Oder einfach mal bei Ebay reinschauen.
Da werden sehr oft Stecker verjubelt ...


----------



## seeba (24 Juli 2006)

Reichelt...


----------



## martin3885 (24 Juli 2006)

Hi,
ich wollte Stecker von Vipa vorschlagen. Aber dann lesend eure Einträge weiss ich nicht mehr von welcher Firma besser ist. Kann jemand mir den Unterschied erklären?
Gruß
Martin


----------



## TobiasM (25 Juli 2006)

Die Hersteller sind mit Siemens, Helmholz, VIPA und Erni (gibt es noch mehr?) ja alles namhafte Firmen so dass es keinen grundsätzlichen Unterschied in der Qualität geben sollte.
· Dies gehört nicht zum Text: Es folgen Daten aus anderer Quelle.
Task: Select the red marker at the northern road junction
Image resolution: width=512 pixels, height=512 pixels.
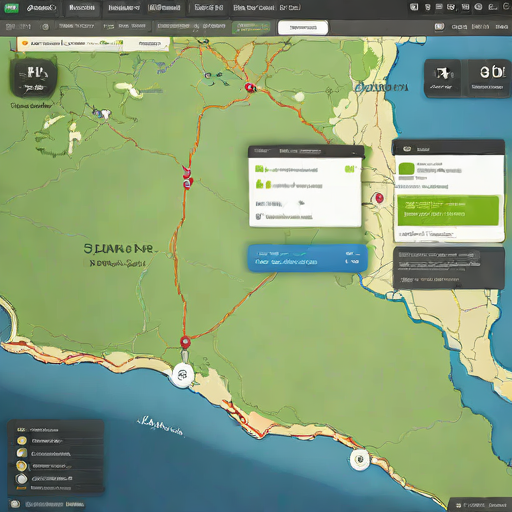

Wir verwenden die von Helmholz weil unser Hauptkunde nur Siemens und Helmholz (ca. 10 % günstiger) freigegeben hat.

Tobi


----------



## Stefan B. (25 Juli 2006)

Danke für die Infos. Habe mir bei ebay ein paar geholt.....

MfG Stefan


----------



## Boxy (26 Juli 2006)

3 . 2 . 1 meins :-D war ja klar ....


----------



## Thorsten.Brach (14 August 2006)

Hallo,

Wir haben teilweise auch Stecker von der Firma "Erni" verbaut...

Die meisten Profibus-Stecker sind ja abgewinckelt - Bei "Erni" bekommt man die auch in gerader Bauform...

aber ob die billiger sind ?


Denke an den Profibus-Steckverbindern sollte man nicht am falschen Ende sparen...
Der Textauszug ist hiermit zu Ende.